Table 5 Equilibria in the three-generator example for cases with 2 and 3 contracts

Although the directional pattern holds when moving from one to two available trades, the magnitudes are in some instances weaker. In the most extreme example, the Future case and the Future + Unit case result in precisely the same equilibrium. With that capacity mix, the worst-case outcomes for the consumer involve a low output for the variable technology. Accordingly, the consumer is reluctant to purchase unit contingent contracts and none are traded.

The trades that emerge in the All Contracts case echo the results of the two-generator example. Each technology prefers contracts of the trade adapted to its risk profile: investors in the baseload technology sell 38.5 GW of futures, investors in the peaker sell 96.7 GW of options and investors in the variable technology sell 91.8 GW of unit contingent contracts.
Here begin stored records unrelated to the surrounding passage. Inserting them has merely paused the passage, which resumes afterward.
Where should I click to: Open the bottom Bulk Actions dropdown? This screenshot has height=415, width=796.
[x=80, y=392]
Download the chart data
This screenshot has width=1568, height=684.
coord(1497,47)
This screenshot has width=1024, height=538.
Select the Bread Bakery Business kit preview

Unlike the two-generator example, in which the Both Contracts case reached an equilibrium close to the social optimum, there remains a US$0.6 billion yr^–1 gap between the All Contracts case and the complete trading solution. Additional contracts are required to bridge this divide.

Conclusion

This article argues that the introduction of a capacity market will tilt the technology mix that arises in equilibrium towards resources with higher operating costs. The syllogism proceeds as follows. The financial impact of a capacity mechanism is to replace volatile scarcity prices with more regular revenues. The higher a unit’s operating costs, the more its cost recovery in an energy-only market relies on scarcity prices. Therefore, the introduction of a capacity market has a stronger impact on the risk profile of technologies with higher operating costs.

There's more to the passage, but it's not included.